## ACTIVITY
Copy all lines below that use the word "мощностью".
━━━━━━━━━━━━━━━━━━━━
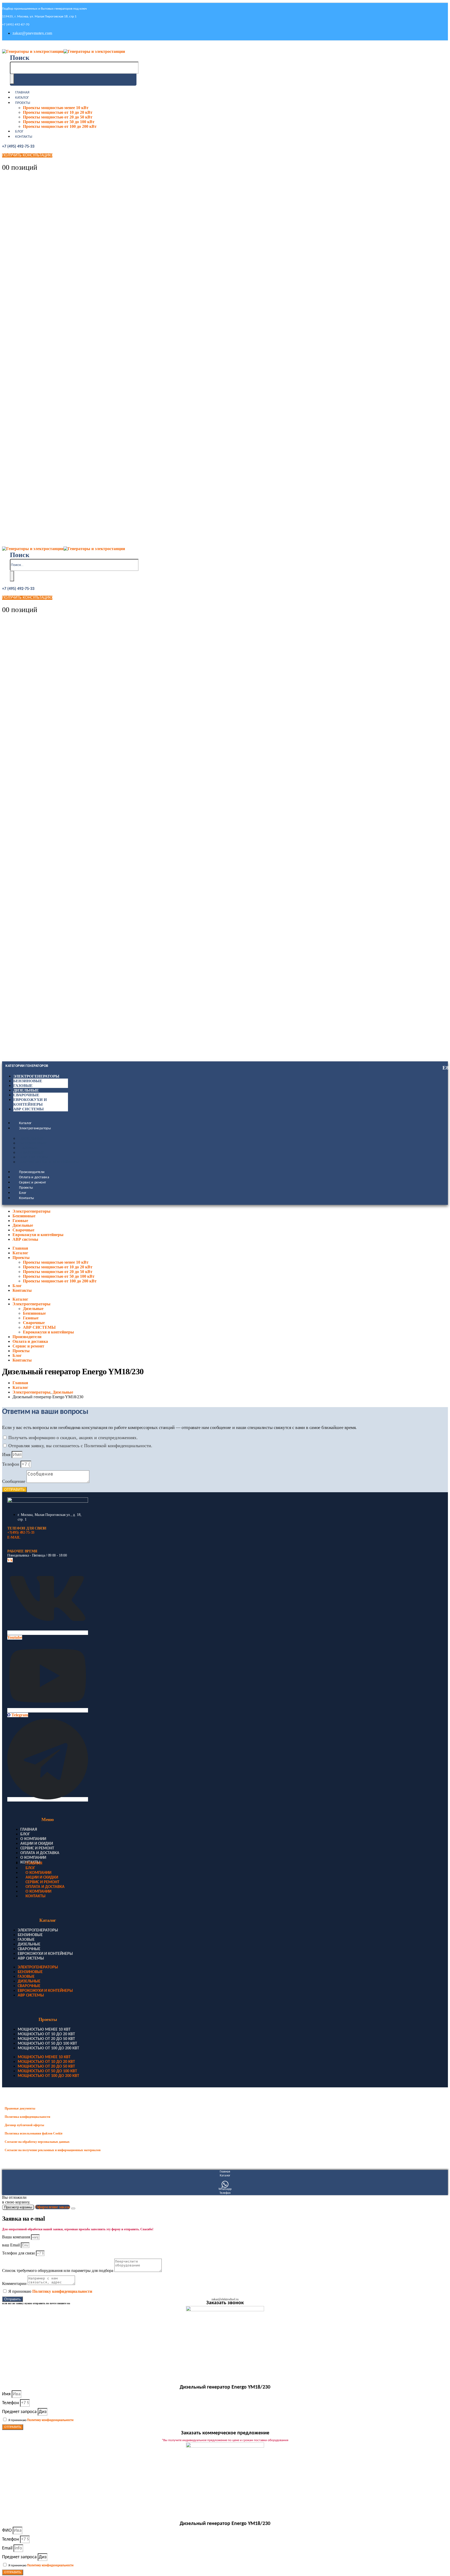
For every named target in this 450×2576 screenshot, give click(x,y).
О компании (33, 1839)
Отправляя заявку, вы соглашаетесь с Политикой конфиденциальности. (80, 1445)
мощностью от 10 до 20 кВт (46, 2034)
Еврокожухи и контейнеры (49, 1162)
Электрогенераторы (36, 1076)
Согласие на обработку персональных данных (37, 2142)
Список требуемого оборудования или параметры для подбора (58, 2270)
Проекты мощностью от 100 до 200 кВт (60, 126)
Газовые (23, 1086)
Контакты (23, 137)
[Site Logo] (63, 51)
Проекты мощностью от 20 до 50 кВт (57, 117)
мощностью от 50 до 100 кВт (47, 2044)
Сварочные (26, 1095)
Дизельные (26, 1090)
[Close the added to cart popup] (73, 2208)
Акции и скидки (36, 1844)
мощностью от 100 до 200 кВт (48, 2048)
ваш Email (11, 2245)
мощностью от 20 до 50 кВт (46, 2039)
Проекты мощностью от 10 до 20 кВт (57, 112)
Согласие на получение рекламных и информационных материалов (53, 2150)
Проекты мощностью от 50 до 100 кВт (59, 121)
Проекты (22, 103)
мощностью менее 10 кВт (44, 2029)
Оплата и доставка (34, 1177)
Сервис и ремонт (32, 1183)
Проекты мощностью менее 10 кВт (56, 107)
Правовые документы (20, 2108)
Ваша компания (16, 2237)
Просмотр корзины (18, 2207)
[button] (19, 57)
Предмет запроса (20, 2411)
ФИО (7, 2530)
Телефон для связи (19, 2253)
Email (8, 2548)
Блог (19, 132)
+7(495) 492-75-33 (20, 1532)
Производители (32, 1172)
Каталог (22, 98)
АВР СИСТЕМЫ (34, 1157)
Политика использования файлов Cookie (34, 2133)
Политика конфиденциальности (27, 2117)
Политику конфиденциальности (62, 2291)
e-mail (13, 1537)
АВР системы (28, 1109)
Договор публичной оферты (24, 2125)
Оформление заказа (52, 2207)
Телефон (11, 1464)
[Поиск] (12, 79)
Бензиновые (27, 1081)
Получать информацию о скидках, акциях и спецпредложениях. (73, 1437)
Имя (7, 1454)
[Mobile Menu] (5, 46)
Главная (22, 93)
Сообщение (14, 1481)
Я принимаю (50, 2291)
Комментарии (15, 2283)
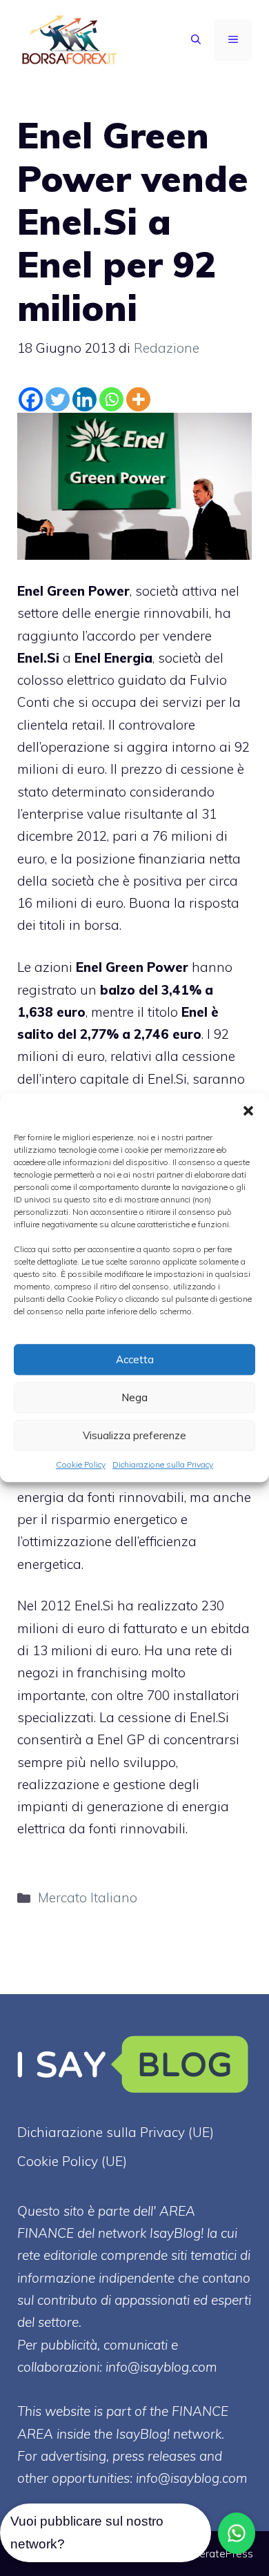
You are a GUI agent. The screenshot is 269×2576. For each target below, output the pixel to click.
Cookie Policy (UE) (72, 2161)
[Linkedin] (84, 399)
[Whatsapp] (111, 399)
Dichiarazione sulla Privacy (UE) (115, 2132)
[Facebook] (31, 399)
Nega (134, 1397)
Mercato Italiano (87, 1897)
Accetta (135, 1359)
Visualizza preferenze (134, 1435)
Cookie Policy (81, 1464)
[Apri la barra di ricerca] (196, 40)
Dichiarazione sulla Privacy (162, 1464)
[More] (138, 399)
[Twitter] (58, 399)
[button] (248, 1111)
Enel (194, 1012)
━━━━━━━━━━━━━━━━━━━━
## ANSWER TO THE PROBLEM
мощностью от 10 до 20 кВт (46, 2034)
Проекты мощностью от 100 до 200 кВт (60, 126)
Проекты мощностью от 20 до 50 кВт (57, 117)
мощностью от 50 до 100 кВт (47, 2044)
мощностью от 100 до 200 кВт (48, 2048)
мощностью от 20 до 50 кВт (46, 2039)
Проекты мощностью от 10 до 20 кВт (57, 112)
Проекты мощностью от 50 до 100 кВт (59, 121)
мощностью менее 10 кВт (44, 2029)
Проекты мощностью менее 10 кВт (56, 107)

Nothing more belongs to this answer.